Harlowe est une petite ville paisible du New Hampshire, à quelques heures de route de Boston. Ici, tout le monde connaît tout le monde et la communauté vit sereinement depuis des années, à l’abri de cette insécurité qui semble se répandre dans les grandes agglomérations du pays. Le jour où Perly Dunsmore, commissaire-priseur de son état, vient s’installer à Harlowe, il sympathise très vite avec le shérif local, Bob Gore et lui propose d’organiser une vente aux enchères dont les bénéfices iraient à la police locale et contribueraient ainsi directement à améliorer la sécurité des citoyens. les habitants acceptent donc de jouer le jeu et de se débarrasser de vieilles affaires qui encombrent leurs greniers. Mais cette vente n’est que la première d’une longue série et les deux hommes, appuyés peu à peu par les nombreux adjoints qu’ils recrutent grâce aux bénéfices dégagés, ne laissent peu à peu plus guère le choix aux habitants de Harlowe. La famille Moore, qui vit à l’écart de la ville, tente d’enrayer la mécanique infernale qui semble s’être mise en marche.
Une des grandes forces de ce roman est de saisir le lecteur dès les premières lignes et de ne plus le lâcher jusqu’à sa conclusion. Joan Samson, en imaginant le personnage de Perly Dunsmore (qui lui aurait été inspiré par un cauchemar) crée une figure instantanément inquiétante et susceptible de rivaliser avec l’inoubliable Prêcheur de La Nuit du chasseur, immortalisé au cinéma par Robert Mitchum. Sous son apparente bonhomie et une énergie débordante se cachent des intentions que nul ne pourrait soupçonner au premier abord et qui ne se révéleront que très progressivement, une fois les habitants de Harlowe pris à son jeu, alors qu’il devient difficile de faire machine arrière.
L’éditeur, en quatrième de couverture, parle d’un roman sur les rouages de la dépossession. Certes, c’est bien là le sujet du livre mais ce que Joan Samson met finalement brillamment en évidence, c’est la soumission à l’autorité chère à Stanley Milgram, psychologue américain dont l’expérience éponyme a marqué bien des esprits depuis le début des années 60. Profitant de son autorité naturelle alors qu’il n’a aucun pouvoir réel au sein de la communauté, Perly Dunsmore s’appuie sur la présence du chef de la police pour faire taire les éventuelles réticences de la population à participer encore et encore à ces ventes aux enchères qui les dépossèdent peu à peu. L’augmentation constante du nombre d’adjoints et le fait qu’on les arme progressivement achèvent de faire tomber les dernières velléités de résistance.

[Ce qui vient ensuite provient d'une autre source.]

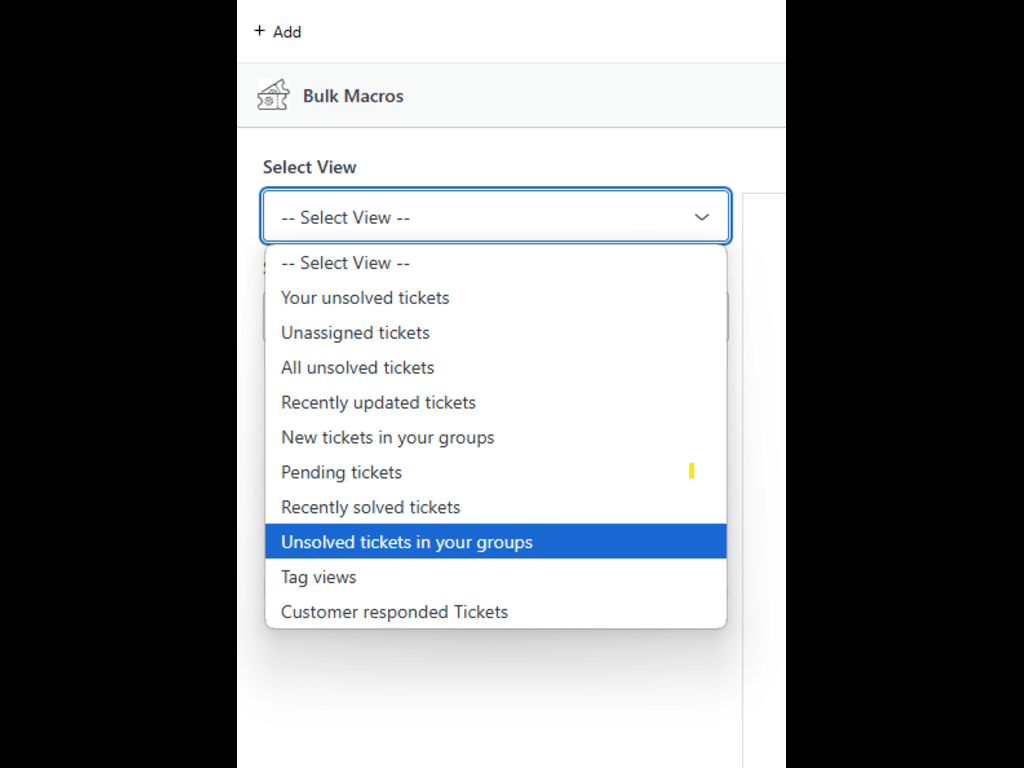Click the yellow marker in Pending row
Screen dimensions: 1024x768
click(691, 471)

John Moore, houspillé par Ma, figure mémorable du roman, tente de garder la tête haute et de retrouver la fierté qui a toujours habité les siens. Mais, une fois que certaines concessions ont été faites, il devient difficile de revenir en arrière. C’est cet engrenage mortifère que décrit à merveille Joan Samson, cette question centrale de trouver ses limites à ce que l’on peut considérer comme acceptable. Et John se rendra bien vite compte que la ville entière semble avoir perdu tous ses repères. La communauté se fissure mais il faudra un drame pour que les citoyens de Harlowe retrouvent leurs esprits. Grand roman sur la manipulation et l’obéissance, Délivrez-nous du bien est avant tout un excellent roman noir, imprégné de nature writing, un livre que l’on termine en se demandant quelle réaction aurait été la nôtre dans une situation identique.

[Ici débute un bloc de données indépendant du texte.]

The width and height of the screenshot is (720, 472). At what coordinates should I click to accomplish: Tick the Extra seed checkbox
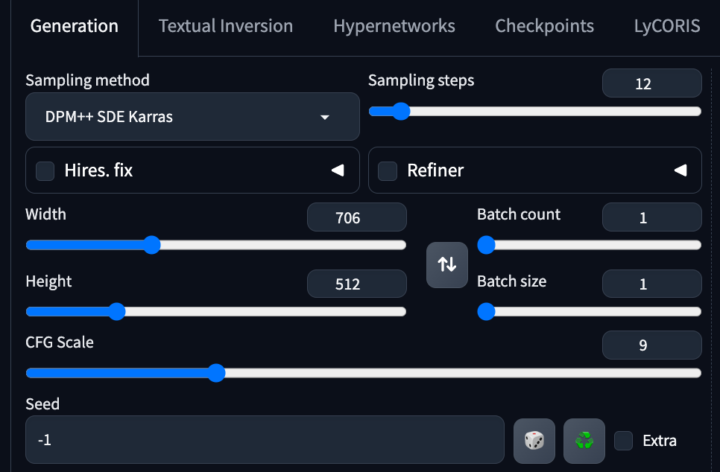click(x=624, y=440)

« Souvenez-vous seulement de ceci, dit-il enfin d’une voix caverneuse qui tranchait nettement dans la confusion. Tout ce que j’ai fait, vous m’avez laissé le faire. »
Traduit de l’anglais (États-Unis) par Laurent Vannini.
Yann.
Excellente analyse, merci beaucoup !
achat prévu, et ce post confirme mon envie de lire ce roman
Oui, il mérite d’être découvert !
Il est vraiment bon. Les éditions Toussaint Louverture nous gâtent, comme toujours.